Abstract. The wide range of code rates and code block sizes supported by todays
wireless communication standards, together with the requirement for a
throughput in the order of Gbps, necessitates sophisticated and highly
parallel channel decoder architectures. Code rates specified in the LTE
standard, which uses Turbo-Codes, range up to r=0.94 to maximize the
information throughput by transmitting only a minimum amount of parity
information, which negatively impacts the error correcting performance. This
especially holds for highly parallel hardware architectures.

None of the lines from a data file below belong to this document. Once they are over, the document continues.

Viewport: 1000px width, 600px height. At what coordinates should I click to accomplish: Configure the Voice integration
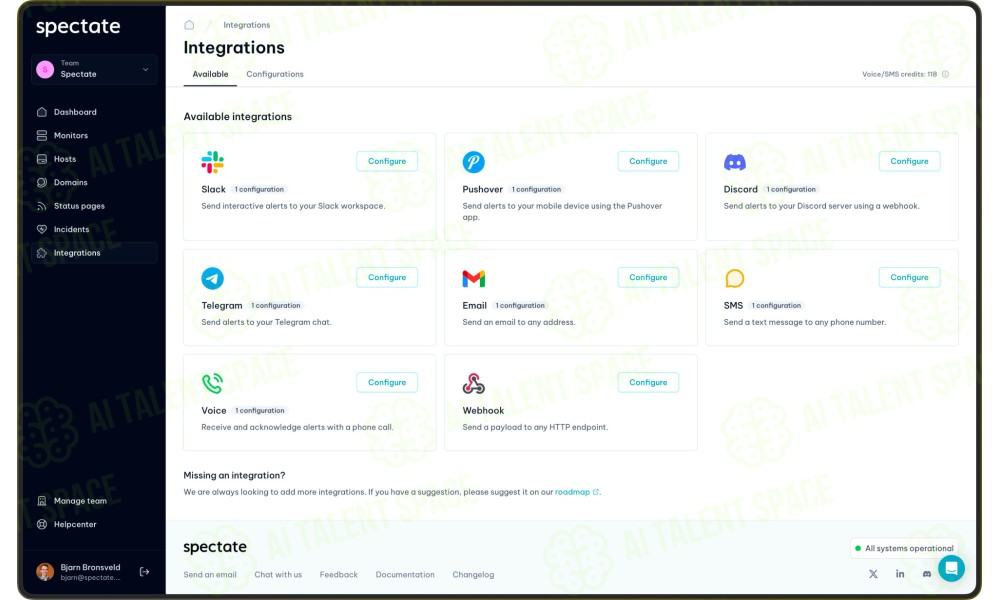click(x=387, y=383)
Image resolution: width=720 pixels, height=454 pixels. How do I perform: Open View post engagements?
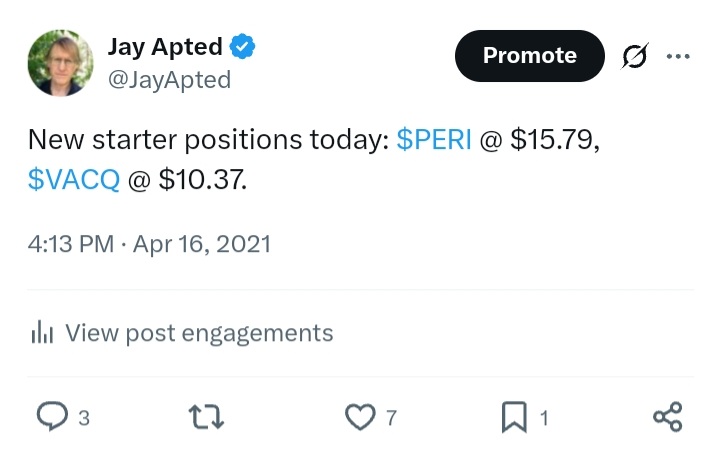182,332
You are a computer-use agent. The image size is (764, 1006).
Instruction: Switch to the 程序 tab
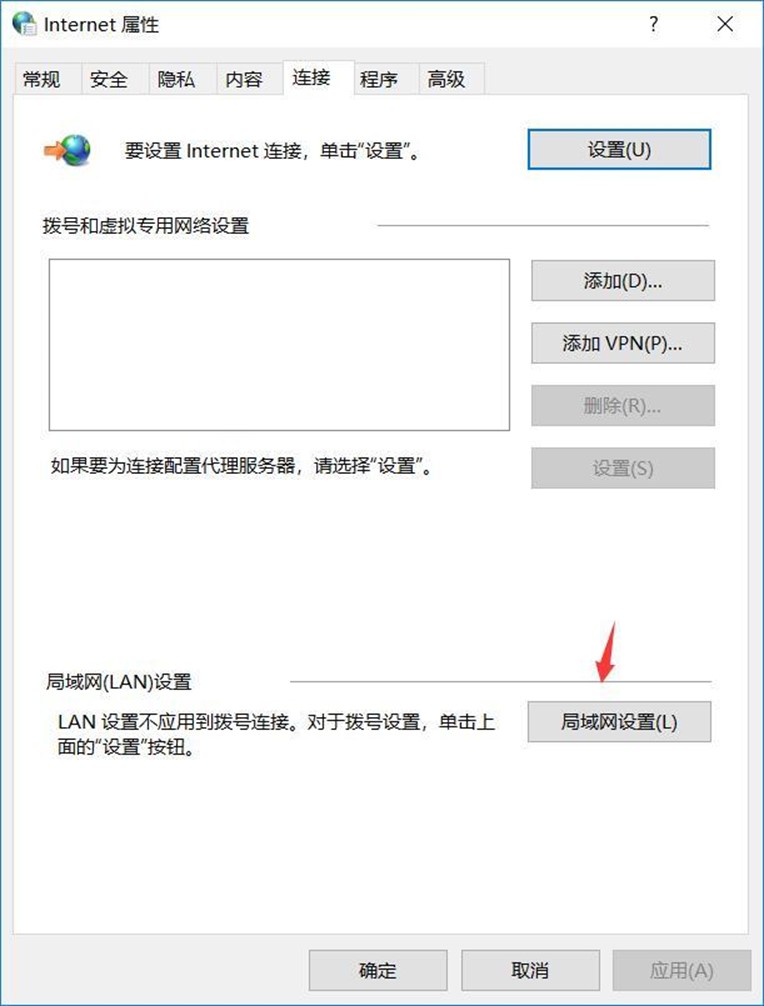(379, 80)
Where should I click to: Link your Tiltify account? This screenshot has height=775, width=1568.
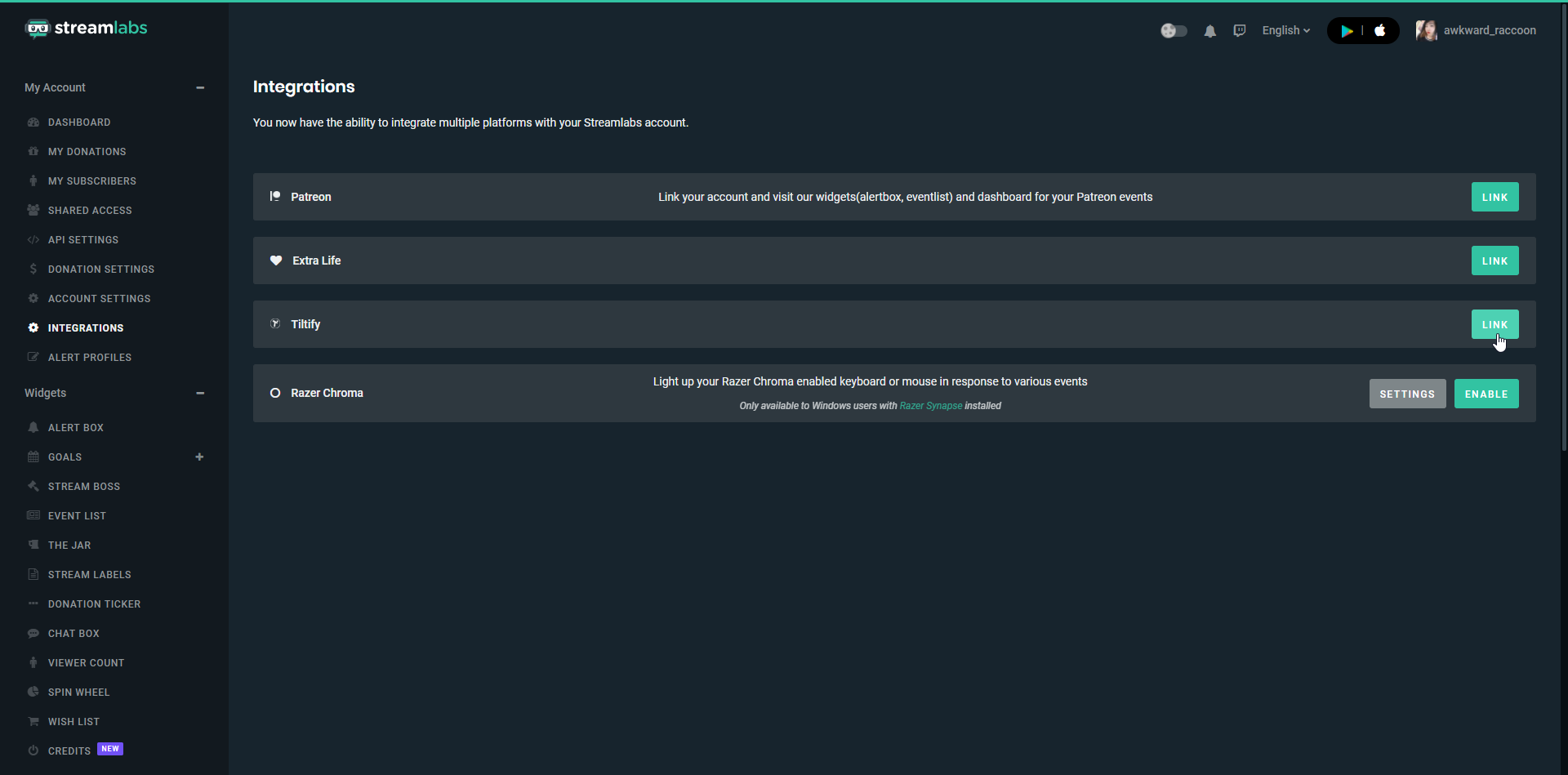click(1494, 324)
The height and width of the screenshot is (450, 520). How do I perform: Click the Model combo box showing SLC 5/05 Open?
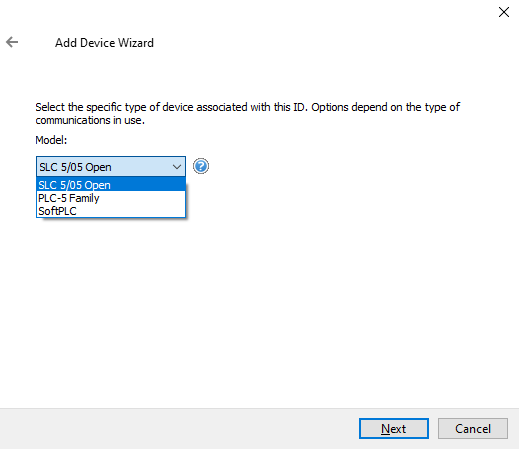[x=111, y=166]
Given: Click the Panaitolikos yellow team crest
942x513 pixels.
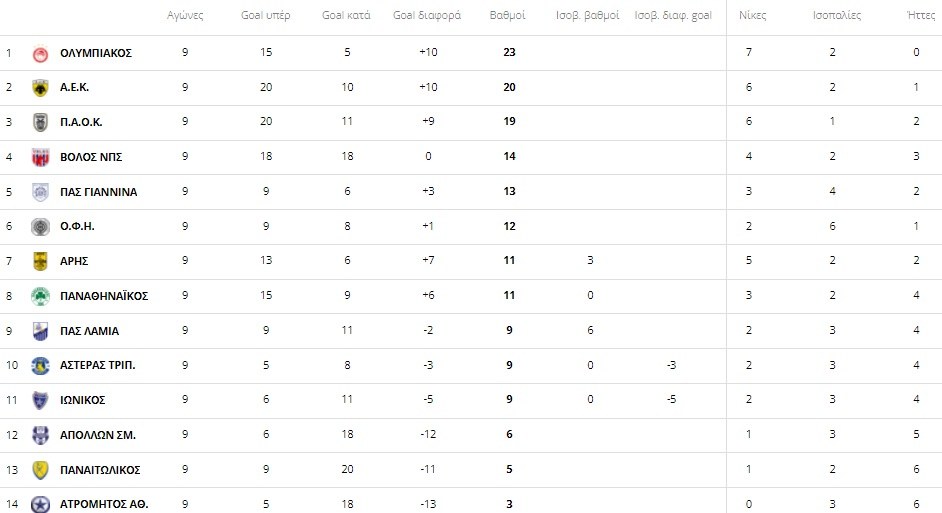Looking at the screenshot, I should click(40, 469).
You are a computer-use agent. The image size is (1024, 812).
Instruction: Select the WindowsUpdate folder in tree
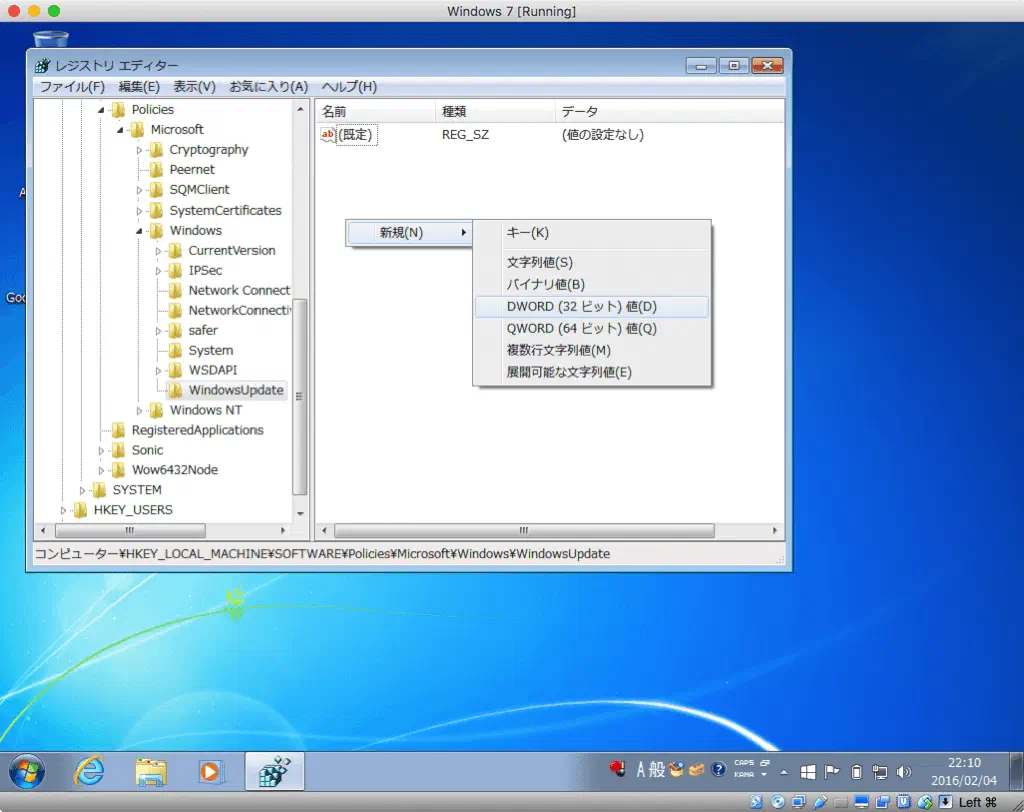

Therefore, the
error correcting performance must be traded-off against the degree of
parallel processing. State-of-the-art Turbo-Code decoder hardware architectures are optimized on
code block level to alleviate this trade-off. In this paper, we follow a
cross-layer approach by combining system level knowledge about the
rate-matching and the transport block structure in LTE with the bit-level
technique of on-the-fly CRC calculation. Thereby, our proposed Turbo-Code
decoder hardware architecture achieves coding gains of 0.4–1.8 dB
compared to state-of-the-art accross a wide range of code block sizes. For the fully LTE compatible Turbo-Code decoder, we demonstrate a negligible
hardware overhead and a resulting high area and energy efficiency and give
post place and route synthesis numbers.